▸ **GIVEN DATA**:
◆ ◆ ◆ ◆ ◆ ◆ ◆

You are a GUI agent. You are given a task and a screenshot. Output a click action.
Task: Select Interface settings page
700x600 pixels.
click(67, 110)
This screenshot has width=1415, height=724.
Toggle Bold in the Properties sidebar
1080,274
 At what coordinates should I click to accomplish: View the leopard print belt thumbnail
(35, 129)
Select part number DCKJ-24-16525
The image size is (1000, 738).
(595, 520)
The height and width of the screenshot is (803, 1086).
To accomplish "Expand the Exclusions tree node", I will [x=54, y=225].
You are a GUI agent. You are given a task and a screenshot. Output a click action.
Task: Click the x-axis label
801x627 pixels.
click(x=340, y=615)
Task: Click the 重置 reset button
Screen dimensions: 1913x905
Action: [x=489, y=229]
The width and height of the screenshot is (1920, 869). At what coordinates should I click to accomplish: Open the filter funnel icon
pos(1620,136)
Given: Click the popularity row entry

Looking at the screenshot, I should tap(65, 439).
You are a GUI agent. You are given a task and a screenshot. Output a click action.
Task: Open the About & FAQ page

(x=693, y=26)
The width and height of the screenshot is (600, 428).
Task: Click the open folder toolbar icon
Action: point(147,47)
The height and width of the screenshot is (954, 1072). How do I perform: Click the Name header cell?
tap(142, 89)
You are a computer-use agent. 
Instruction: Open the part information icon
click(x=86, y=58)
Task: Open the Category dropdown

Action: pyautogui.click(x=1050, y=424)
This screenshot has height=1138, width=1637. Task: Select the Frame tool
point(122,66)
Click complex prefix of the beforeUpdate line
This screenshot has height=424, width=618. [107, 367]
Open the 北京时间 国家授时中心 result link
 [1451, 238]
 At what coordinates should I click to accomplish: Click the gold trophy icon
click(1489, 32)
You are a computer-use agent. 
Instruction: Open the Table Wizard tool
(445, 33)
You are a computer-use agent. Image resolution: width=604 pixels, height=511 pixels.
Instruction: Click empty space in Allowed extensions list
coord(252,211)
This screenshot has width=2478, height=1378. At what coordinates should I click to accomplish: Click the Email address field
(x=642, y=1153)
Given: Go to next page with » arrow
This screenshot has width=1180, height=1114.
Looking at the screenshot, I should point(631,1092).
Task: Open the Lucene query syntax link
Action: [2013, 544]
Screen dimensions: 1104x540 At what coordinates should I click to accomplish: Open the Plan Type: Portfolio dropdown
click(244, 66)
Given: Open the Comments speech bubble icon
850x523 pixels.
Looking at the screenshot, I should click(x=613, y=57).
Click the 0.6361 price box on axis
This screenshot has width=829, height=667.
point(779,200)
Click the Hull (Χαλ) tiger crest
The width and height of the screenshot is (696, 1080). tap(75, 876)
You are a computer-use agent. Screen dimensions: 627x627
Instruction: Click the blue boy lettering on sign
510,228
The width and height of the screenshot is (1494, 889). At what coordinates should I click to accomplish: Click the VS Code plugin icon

◆ ◆ ◆ ◆ ◆ ◆ ◆

Among the lines of the listing above, which ones contain the word "computer"? Show them.

You are a computer-use agent. 
You are a computer-use agent. 
You are a computer-use agent. Image resolution: width=604 pixels, height=511 pixels.
You are a computer-use agent. Screen dimensions: 627x627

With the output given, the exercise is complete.